Items listed in a dataset
*** Begin section ***

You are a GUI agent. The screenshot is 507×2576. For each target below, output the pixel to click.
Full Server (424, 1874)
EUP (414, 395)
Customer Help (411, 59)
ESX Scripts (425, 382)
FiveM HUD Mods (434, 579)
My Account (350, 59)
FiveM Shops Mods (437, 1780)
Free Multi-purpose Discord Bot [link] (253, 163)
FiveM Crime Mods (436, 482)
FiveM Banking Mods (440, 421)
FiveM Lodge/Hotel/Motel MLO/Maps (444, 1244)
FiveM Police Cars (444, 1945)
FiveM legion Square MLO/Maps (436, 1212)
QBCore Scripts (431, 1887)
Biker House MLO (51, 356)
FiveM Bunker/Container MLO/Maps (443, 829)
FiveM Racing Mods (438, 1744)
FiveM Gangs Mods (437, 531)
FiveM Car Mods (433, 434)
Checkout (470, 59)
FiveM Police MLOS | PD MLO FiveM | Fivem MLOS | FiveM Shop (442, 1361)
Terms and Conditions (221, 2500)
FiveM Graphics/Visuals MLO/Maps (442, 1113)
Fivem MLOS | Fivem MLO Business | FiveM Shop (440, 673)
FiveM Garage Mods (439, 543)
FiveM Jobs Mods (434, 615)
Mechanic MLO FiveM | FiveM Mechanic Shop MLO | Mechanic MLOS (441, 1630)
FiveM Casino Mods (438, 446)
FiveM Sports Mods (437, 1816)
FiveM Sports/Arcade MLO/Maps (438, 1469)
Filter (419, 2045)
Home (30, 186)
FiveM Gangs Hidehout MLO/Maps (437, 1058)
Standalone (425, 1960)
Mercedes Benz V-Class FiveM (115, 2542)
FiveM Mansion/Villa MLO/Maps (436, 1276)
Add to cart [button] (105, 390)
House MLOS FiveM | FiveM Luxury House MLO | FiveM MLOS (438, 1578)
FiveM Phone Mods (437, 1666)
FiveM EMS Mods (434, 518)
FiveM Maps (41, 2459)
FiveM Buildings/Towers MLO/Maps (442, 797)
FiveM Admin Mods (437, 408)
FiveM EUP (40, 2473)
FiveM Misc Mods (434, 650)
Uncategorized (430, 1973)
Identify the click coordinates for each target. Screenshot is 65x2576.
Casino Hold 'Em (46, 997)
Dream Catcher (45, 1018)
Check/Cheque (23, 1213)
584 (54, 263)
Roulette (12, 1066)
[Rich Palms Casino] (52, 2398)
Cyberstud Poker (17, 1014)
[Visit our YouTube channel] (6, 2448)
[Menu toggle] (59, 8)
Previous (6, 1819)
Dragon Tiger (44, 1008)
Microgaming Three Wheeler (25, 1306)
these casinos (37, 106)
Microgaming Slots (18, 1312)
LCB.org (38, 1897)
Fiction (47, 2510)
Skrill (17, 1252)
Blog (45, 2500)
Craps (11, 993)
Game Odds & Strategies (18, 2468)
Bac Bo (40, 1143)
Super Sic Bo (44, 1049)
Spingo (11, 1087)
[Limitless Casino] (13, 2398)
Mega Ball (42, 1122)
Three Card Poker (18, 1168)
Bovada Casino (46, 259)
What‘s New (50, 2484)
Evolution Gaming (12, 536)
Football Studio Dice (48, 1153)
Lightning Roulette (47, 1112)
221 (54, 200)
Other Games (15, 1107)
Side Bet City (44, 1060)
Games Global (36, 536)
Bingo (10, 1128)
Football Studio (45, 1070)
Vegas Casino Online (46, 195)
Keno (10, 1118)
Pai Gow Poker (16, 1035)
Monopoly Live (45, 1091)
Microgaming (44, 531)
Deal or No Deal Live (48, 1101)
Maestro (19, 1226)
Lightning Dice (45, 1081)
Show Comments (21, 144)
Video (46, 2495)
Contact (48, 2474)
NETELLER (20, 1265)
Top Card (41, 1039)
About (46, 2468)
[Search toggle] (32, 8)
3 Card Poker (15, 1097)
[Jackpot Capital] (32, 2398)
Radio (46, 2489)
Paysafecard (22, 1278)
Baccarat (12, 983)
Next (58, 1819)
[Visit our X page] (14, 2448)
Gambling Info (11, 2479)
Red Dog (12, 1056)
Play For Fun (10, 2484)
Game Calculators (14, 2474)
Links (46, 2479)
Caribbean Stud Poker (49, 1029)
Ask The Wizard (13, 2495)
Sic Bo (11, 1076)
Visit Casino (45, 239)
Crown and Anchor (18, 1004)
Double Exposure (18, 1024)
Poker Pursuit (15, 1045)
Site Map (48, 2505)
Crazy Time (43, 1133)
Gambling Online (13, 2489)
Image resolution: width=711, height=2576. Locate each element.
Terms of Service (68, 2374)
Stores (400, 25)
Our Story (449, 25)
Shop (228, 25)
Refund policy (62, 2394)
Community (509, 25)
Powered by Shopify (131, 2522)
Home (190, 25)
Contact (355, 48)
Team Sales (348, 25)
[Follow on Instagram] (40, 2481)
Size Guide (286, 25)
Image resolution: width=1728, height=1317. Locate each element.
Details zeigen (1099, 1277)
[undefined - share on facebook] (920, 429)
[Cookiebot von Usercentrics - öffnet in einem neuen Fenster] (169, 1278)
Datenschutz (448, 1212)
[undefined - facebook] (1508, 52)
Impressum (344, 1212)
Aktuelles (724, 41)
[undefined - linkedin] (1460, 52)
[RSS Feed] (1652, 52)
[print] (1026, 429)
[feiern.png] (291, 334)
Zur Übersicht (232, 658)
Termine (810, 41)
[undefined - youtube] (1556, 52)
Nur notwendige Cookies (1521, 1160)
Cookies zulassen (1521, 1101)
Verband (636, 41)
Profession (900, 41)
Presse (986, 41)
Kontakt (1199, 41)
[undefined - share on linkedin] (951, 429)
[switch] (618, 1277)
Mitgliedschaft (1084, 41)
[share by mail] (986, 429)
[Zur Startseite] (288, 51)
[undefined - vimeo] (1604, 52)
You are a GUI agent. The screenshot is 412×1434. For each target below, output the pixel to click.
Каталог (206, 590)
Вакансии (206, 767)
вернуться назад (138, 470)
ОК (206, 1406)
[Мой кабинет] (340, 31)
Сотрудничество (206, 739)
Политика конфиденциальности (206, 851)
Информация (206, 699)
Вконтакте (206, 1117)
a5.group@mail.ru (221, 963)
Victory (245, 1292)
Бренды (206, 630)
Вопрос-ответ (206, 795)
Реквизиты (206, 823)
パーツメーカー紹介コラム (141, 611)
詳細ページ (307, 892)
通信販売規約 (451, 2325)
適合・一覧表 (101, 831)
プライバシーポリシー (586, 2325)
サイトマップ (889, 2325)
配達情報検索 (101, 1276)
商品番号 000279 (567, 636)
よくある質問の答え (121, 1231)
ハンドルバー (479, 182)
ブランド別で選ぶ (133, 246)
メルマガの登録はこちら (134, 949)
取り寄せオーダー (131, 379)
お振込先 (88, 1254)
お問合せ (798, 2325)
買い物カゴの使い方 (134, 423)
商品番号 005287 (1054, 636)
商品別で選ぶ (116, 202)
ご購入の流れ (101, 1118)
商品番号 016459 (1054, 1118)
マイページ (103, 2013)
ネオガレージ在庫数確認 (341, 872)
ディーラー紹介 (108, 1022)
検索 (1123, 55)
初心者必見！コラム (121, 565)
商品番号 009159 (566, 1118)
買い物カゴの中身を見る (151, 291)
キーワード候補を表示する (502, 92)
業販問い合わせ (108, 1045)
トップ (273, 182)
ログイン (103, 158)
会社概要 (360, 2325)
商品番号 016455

*** End section ***

Once you find the line with "FiveM Sports Mods (437, 1816)" in the entries above, output it and each line after it up to and including the line with "Three Card Poker (18, 1168)", and nothing else.

FiveM Sports Mods (437, 1816)
FiveM Sports/Arcade MLO/Maps (438, 1469)
Filter (419, 2045)
Home (30, 186)
FiveM Gangs Hidehout MLO/Maps (437, 1058)
Standalone (425, 1960)
Mercedes Benz V-Class FiveM (115, 2542)
FiveM Mansion/Villa MLO/Maps (436, 1276)
Add to cart [button] (105, 390)
House MLOS FiveM | FiveM Luxury House MLO | FiveM MLOS (438, 1578)
FiveM Phone Mods (437, 1666)
FiveM EMS Mods (434, 518)
FiveM Maps (41, 2459)
FiveM Buildings/Towers MLO/Maps (442, 797)
FiveM Admin Mods (437, 408)
FiveM EUP (40, 2473)
FiveM Misc Mods (434, 650)
Uncategorized (430, 1973)
Identify the click coordinates for each target. Screenshot is 65x2576.
Casino Hold 'Em (46, 997)
Dream Catcher (45, 1018)
Check/Cheque (23, 1213)
584 (54, 263)
Roulette (12, 1066)
[Rich Palms Casino] (52, 2398)
Cyberstud Poker (17, 1014)
[Visit our YouTube channel] (6, 2448)
[Menu toggle] (59, 8)
Previous (6, 1819)
Dragon Tiger (44, 1008)
Microgaming Three Wheeler (25, 1306)
these casinos (37, 106)
Microgaming Slots (18, 1312)
LCB.org (38, 1897)
Fiction (47, 2510)
Skrill (17, 1252)
Blog (45, 2500)
Craps (11, 993)
Game Odds & Strategies (18, 2468)
Bac Bo (40, 1143)
Super Sic Bo (44, 1049)
Spingo (11, 1087)
[Limitless Casino] (13, 2398)
Mega Ball (42, 1122)
Three Card Poker (18, 1168)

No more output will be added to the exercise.